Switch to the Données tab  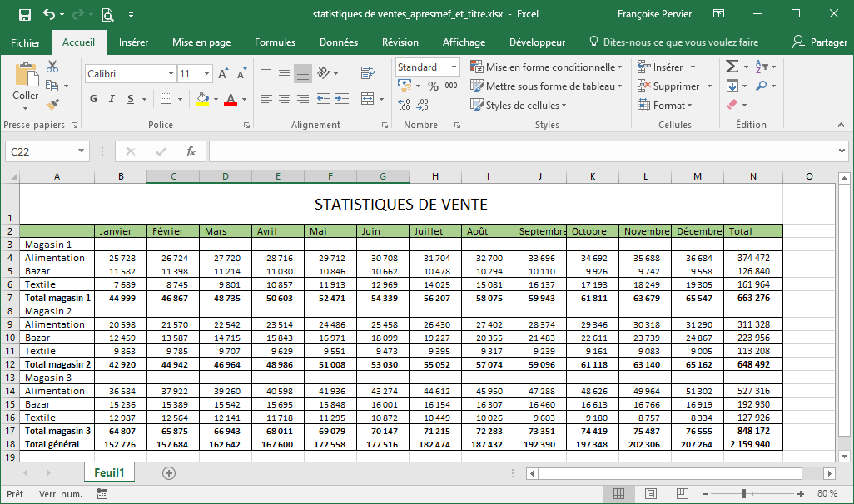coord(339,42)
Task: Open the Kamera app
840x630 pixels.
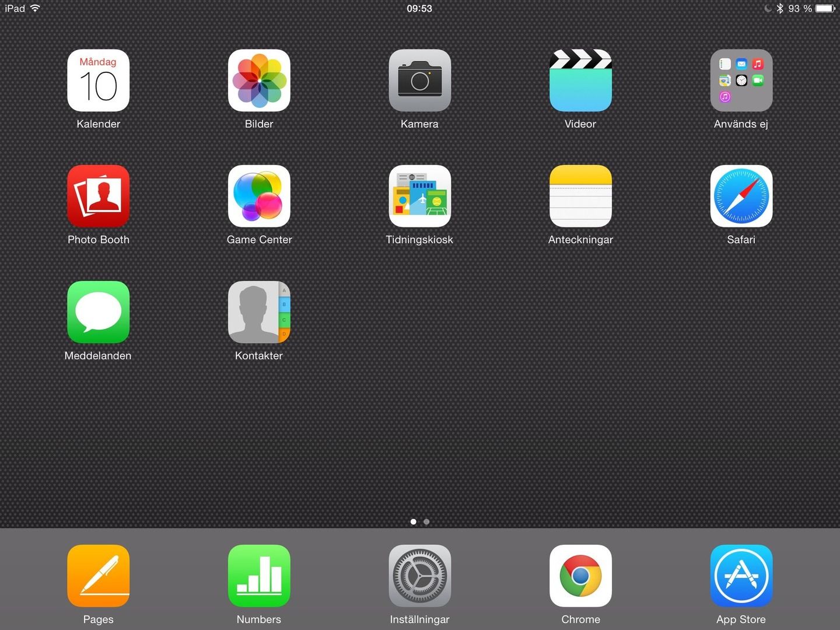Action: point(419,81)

◆ ◆ ◆

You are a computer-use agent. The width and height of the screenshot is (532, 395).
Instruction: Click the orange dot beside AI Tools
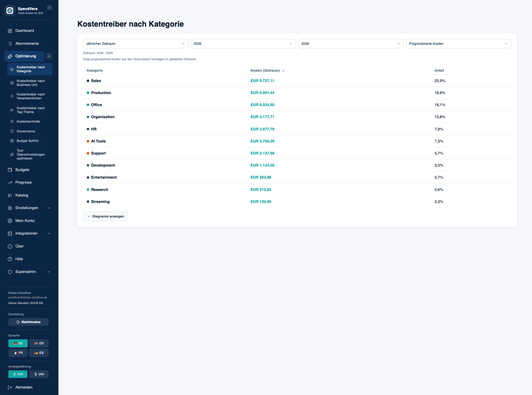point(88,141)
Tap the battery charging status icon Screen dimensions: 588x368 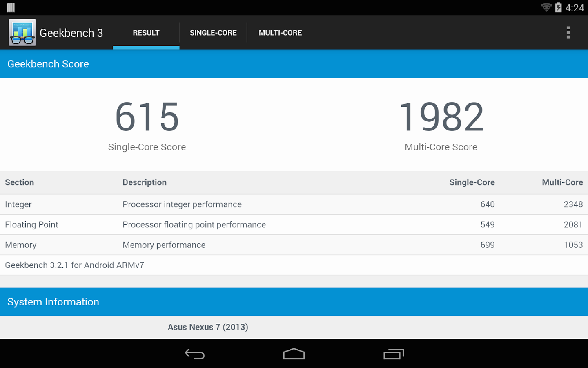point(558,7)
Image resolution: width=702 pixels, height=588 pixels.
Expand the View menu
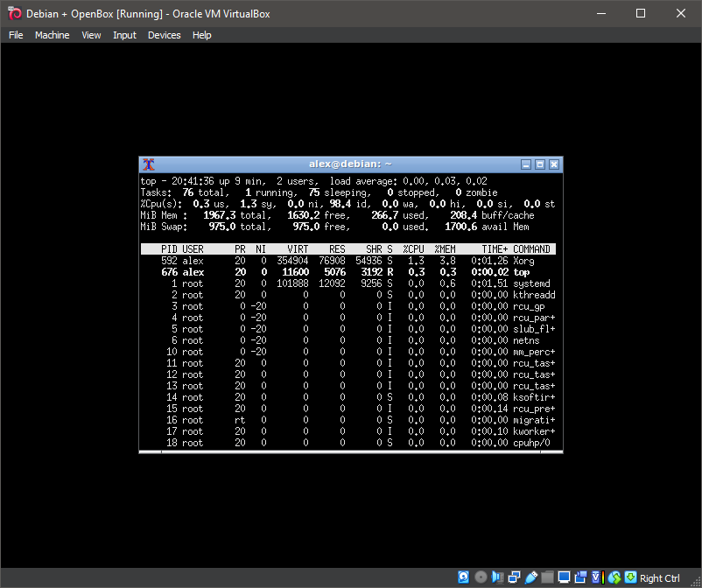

◆ ◆ ◆

Aim of the task. Above are the entries. Output exactly the lines beginning with the line that has "Image resolution: width=702" and ending with the line that has "Expand the View menu".

Problem solution.
Image resolution: width=702 pixels, height=588 pixels.
Expand the View menu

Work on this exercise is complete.